Filmmaker Katina Parker’s CALL:RESPONSE Explores Police Aggression Against People of Color

Text: Call:Response By Katina Parker

Center for Documentary Studies director Wesley Hogan:

Southern writer Clyde Edgerton once wrote that it’s almost impossible “to write about race in America without bombast, outrage, or satire.” How else, he asked, can one “confront a system of structural inequality that has savagely circumscribed lives for generations?” This is true for filmmakers as well. But with her two-part film, CALL:RESPONSE, Katina Parker courageously engaged her audience to face this reality head on, unflinchingly. The Center for Documentary Studies, along with the Duke University Office of the Provost, commissioned the film for “Policing Color: Black, Brown, and Blue”—the Provost Forum on Race, Community, and the Pursuit of Justice held earlier this year in response to the September 2016 killing of Keith Lamont Scott in Charlotte.
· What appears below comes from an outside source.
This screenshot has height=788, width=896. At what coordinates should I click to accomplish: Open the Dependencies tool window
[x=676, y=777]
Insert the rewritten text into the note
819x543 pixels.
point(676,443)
Parker’s film raises central questions for documentary and activism in an age where mobile digital video is immediately shareable. In the last decade—since the camera phone came into common usage in 2007—tens of thousands of videos of Black people and other people of color brutalized and killed by law enforcement have circulated on social media. These citizen videos have moved documentary media to the center of politics of equal treatment under U.S. law, one of the central promises of the American covenant.

CALL:RESPONSE has been through a number of edits; the first iteration was screened as the centerpiece of the “Visualizing the Impact of Racial Violence” panel at the Provost Forum. Parker grounded the work in the ethic with which the planning committee approached the event: We wanted to make the program relevant, affirming, and healing for those who are the most marginalized in the Duke community. Part one of the video, CALL, provoked anger, sadness, and frustration for some viewers. “Why are you assaulting me with these visual reminders of the murders of Black people?” “What is the point of me being re-traumatized?” “How can this help, where is the hope for how we move forward?” Others, equally unsettled, responded with fury toward “the system,” or “the police,” or “everyone who doesn’t care about this.” Still other reactions included acknowledgment, like that from the father of Michael Brown, Jr. Michael Brown, Sr., thanked Parker for not pulling back from his truth, and for addressing the underlying realities. How else to prevent the next young person from being killed?, he asked.

Released in commemoration of Michael Brown, on the day he was killed three years ago, we at CDS are proud to present Katina Parker’s CALL:RESPONSE, her statement, and her list of resources as a creative, powerful experiment in community-based documentary that holds itself accountable to the most vulnerable and marginalized among us. Your feedback is welcome.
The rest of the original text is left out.